Collected data -

^^^^

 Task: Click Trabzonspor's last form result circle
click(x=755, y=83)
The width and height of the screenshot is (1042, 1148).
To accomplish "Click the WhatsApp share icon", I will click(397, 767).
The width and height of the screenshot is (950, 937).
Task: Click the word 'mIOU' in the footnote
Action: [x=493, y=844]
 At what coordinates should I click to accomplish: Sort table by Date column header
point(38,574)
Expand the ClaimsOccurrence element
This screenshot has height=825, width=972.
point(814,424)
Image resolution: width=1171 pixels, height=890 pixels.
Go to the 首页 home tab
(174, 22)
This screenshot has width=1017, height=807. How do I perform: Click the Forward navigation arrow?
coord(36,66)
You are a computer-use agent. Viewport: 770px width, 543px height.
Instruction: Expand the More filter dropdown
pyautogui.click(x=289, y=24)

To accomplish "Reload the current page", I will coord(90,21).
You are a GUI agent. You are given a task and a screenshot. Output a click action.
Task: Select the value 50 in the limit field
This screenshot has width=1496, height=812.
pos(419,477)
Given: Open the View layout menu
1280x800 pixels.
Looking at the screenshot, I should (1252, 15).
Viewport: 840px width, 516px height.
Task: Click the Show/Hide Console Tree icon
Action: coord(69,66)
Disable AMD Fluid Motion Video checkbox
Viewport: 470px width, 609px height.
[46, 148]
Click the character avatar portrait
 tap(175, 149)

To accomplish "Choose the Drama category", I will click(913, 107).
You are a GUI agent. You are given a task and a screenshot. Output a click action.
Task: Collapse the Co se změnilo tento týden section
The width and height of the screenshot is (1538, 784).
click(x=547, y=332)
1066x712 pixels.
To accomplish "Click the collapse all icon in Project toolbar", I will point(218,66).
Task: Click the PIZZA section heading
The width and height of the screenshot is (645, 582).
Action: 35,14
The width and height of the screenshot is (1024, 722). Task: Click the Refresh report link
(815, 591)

^^^^

Exercise - What you return should match the data character for character.

Response for this exercise -
 Task: Click Trabzonspor's last form result circle
click(x=755, y=83)
The width and height of the screenshot is (1042, 1148).
To accomplish "Click the WhatsApp share icon", I will click(397, 767).
The width and height of the screenshot is (950, 937).
Task: Click the word 'mIOU' in the footnote
Action: [x=493, y=844]
 At what coordinates should I click to accomplish: Sort table by Date column header
point(38,574)
Expand the ClaimsOccurrence element
This screenshot has height=825, width=972.
point(814,424)
Image resolution: width=1171 pixels, height=890 pixels.
Go to the 首页 home tab
(174, 22)
This screenshot has width=1017, height=807. How do I perform: Click the Forward navigation arrow?
coord(36,66)
You are a computer-use agent. Viewport: 770px width, 543px height.
Instruction: Expand the More filter dropdown
pyautogui.click(x=289, y=24)

To accomplish "Reload the current page", I will coord(90,21).
You are a GUI agent. You are given a task and a screenshot. Output a click action.
Task: Select the value 50 in the limit field
This screenshot has width=1496, height=812.
pos(419,477)
Given: Open the View layout menu
1280x800 pixels.
Looking at the screenshot, I should (1252, 15).
Viewport: 840px width, 516px height.
Task: Click the Show/Hide Console Tree icon
Action: coord(69,66)
Disable AMD Fluid Motion Video checkbox
Viewport: 470px width, 609px height.
[46, 148]
Click the character avatar portrait
 tap(175, 149)

To accomplish "Choose the Drama category", I will click(913, 107).
You are a GUI agent. You are given a task and a screenshot. Output a click action.
Task: Collapse the Co se změnilo tento týden section
The width and height of the screenshot is (1538, 784).
click(x=547, y=332)
1066x712 pixels.
To accomplish "Click the collapse all icon in Project toolbar", I will point(218,66).
Task: Click the PIZZA section heading
The width and height of the screenshot is (645, 582).
Action: 35,14
The width and height of the screenshot is (1024, 722). Task: Click the Refresh report link
(815, 591)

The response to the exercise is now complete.